Turkish secularists, who include army generals and judges, have long opposed any easing of the ban, saying it could harm the separation of state and religion. The issue sparked early polls last year after mass secular rallies and army warnings.
A parliament official told Reuters the proposal was sent to parliament on Tuesday evening with the signatures of 348 deputies from the AK Party and the nationalist MHP, whose support is needed to push through the reform.
"Our sole goal is to end the injustice against our women students, we have no other aim. These changes are limited to higher education," Prime Minister Tayyip Erdogan told lawmakers from his religiously oriented AK Party in televised remarks.
Erdogan, who once served a short jail sentence for reading a poem deemed too Islamist and whose wife and daughters all wear the headscarf, has to tread warily for fear of provoking a tough reaction from the army generals.
The staunchly secular army, with public backing, ousted a government it saw as too Islamist as recently as 1997.
The new proposal would only lift the ban for women who tie the headscarf under their chin in the traditional Turkish way. The increasingly popular wrap-round version, seen as a symbol of political Islam, will continue to be banned on campuses.
Burqas -- which cover the whole body -- and other forms of Islamic dress will remain banned. University teachers and civil servants will continue to be barred from covering their heads.
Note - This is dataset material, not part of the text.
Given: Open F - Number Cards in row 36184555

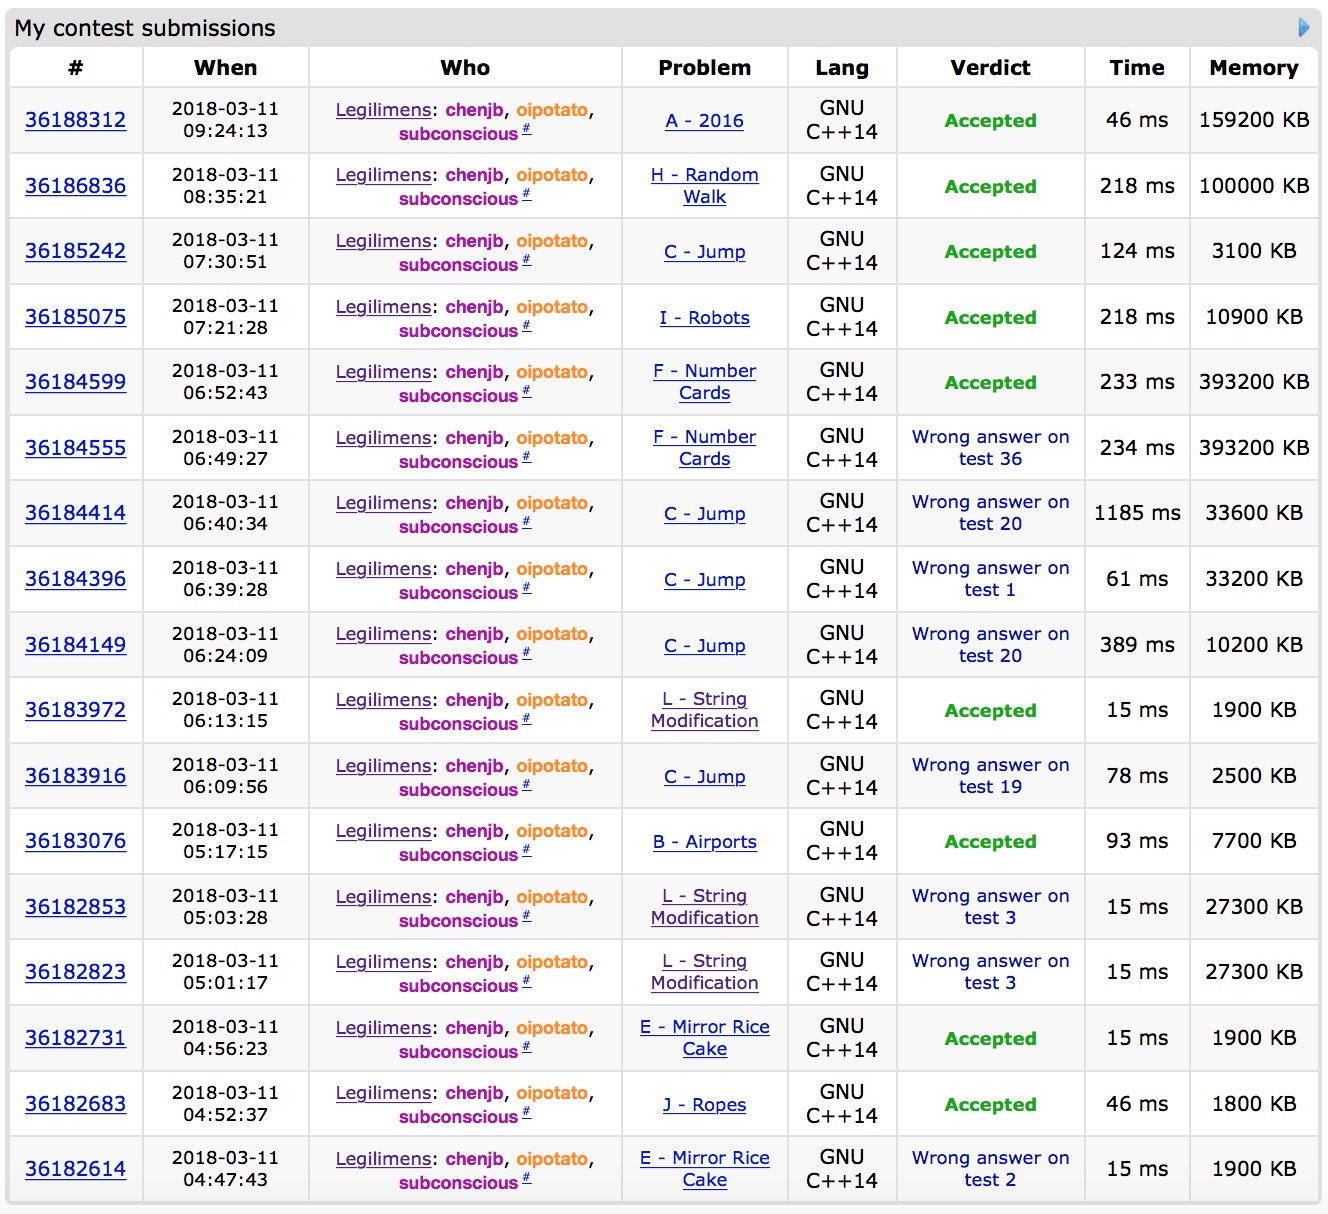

"Under our plan, the (woman's) face must remain open and so a person will not be permitted to conceal her identity," MHP leader Devlet Bahceli told his MPs in televised remarks.
Financial markets are closely watching the debate, fearful of revived tensions in the European Union candidate nation between the Islamist-rooted AK Party and the secular elite.
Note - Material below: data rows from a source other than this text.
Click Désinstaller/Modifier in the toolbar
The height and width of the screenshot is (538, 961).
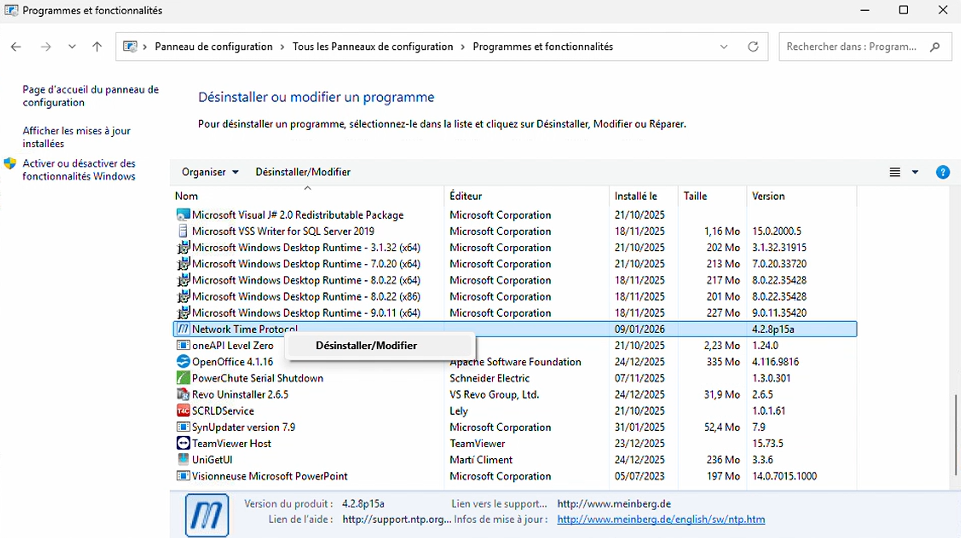click(x=303, y=172)
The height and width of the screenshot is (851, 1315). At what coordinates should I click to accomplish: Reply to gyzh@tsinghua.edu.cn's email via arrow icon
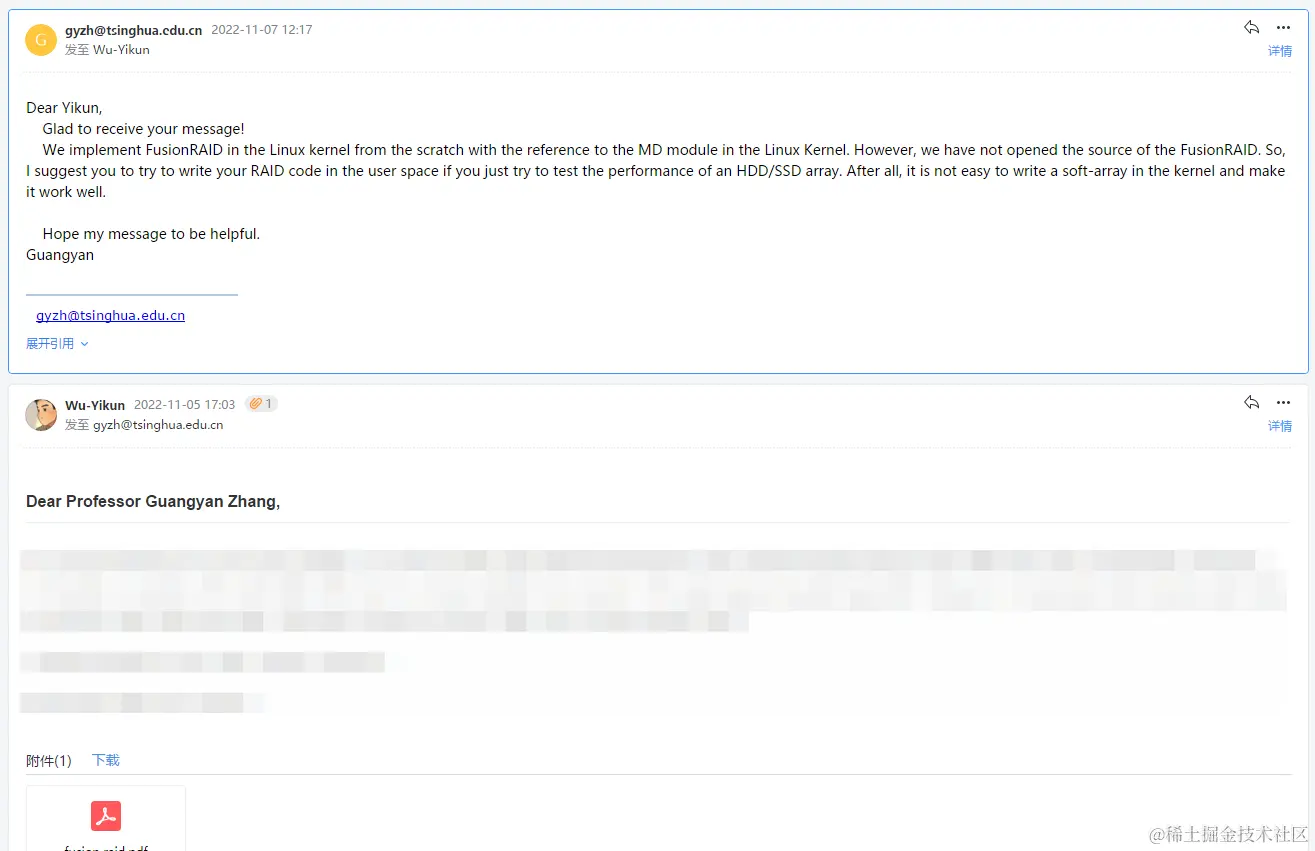[x=1251, y=28]
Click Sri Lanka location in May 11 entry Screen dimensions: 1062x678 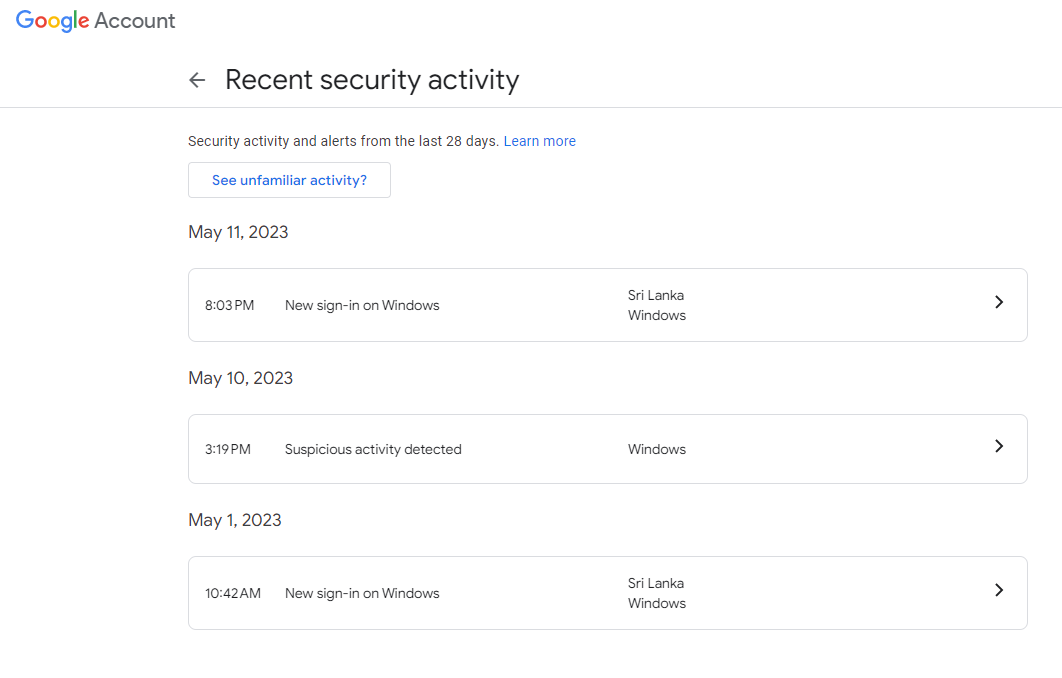656,295
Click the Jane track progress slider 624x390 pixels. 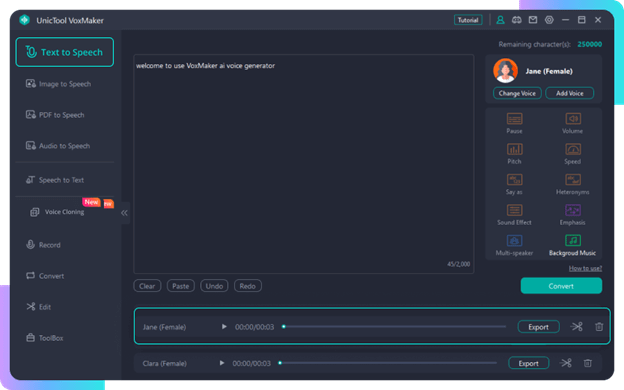click(394, 327)
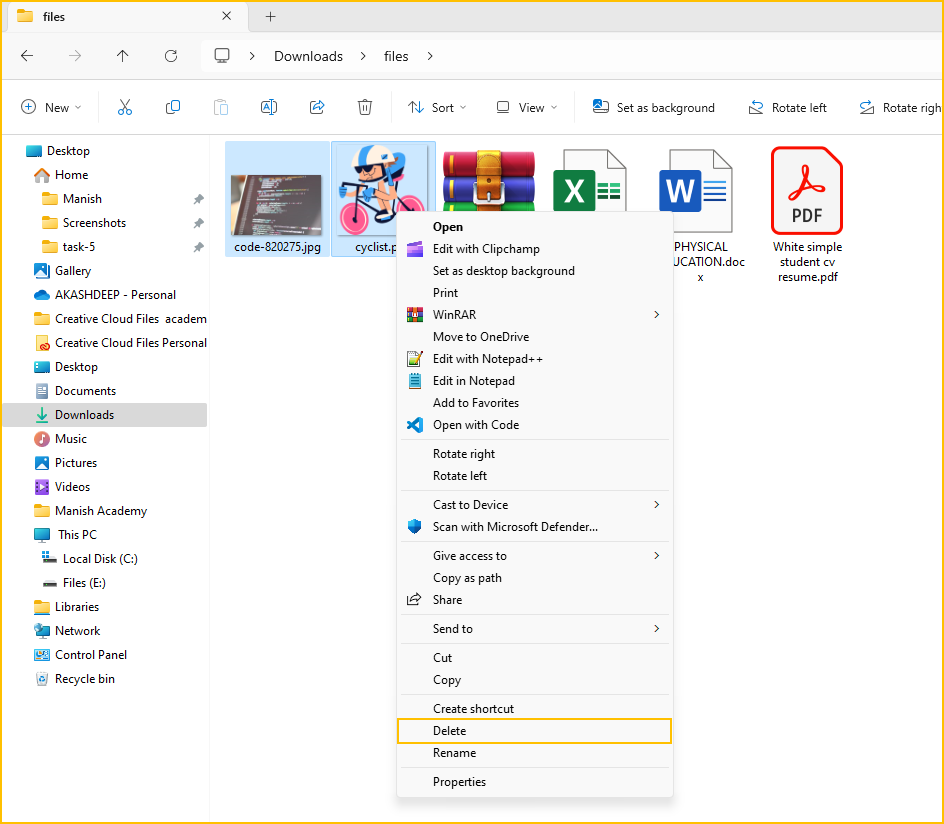Click the Copy icon in toolbar
Screen dimensions: 944x824
click(x=173, y=108)
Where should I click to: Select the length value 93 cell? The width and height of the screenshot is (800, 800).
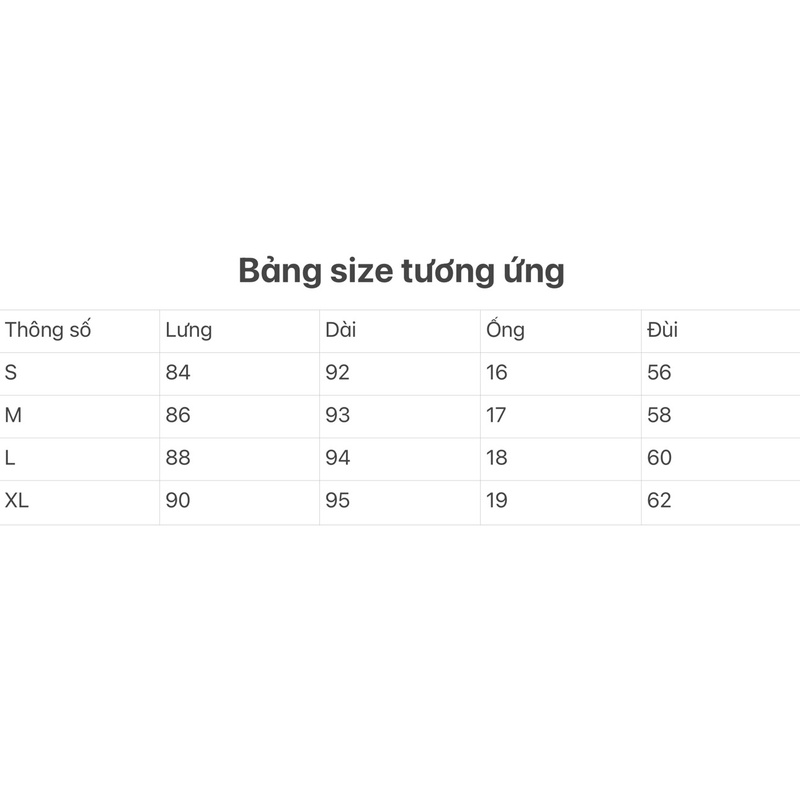pyautogui.click(x=338, y=415)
Underlining the acute sensitivity of the headscarf issue, the AK Party launched a probe on Monday into one of its deputies who said the eventual goal was to lift the ban entirely. The MP could face party disciplinary proceedings.
"We know there are people who are trying to provoke this process, but I believe we will all act with a view to strengthening social harmony," said Erdogan, who is under strong AK Party grassroots pressure to reform the law.
"Turkish politics has suffered a great deal because of rigid (secularist) prejudices," he added to strong applause from women wearing headscarves in the gallery listening to his address.
Members of Turkey's judiciary and university rectors have already criticised the headscarf moves as unconstitutional and damaging to "social peace". But the army, which sees itself as the ultimate guarantor of the secular order, has stayed quiet.
The reform will involve amending two articles of the constitution and parts of a law governing YOK, the body that supervises higher education. YOK is a pillar of the secular order but its new head has called for an easing of the ban.
Despite the relatively modest scope of the planned reform, secularists are worried that in practice the changes will over time increase pressure on women, especially in conservative rural areas, to cover their heads.
"When the ban is lifted, there will be such pressure that it will be nearly impossible for women not to cover their heads," Ergun Ozbudun, a professor at Ankara's Bilkent University, told CNN Turk television.
"We should not try to expand one woman's freedom at the expense of another's ... Tomorrow this freedom will be extended to primary and high school education and then to the civil service, and finally Turkey will have an Islamic way of life."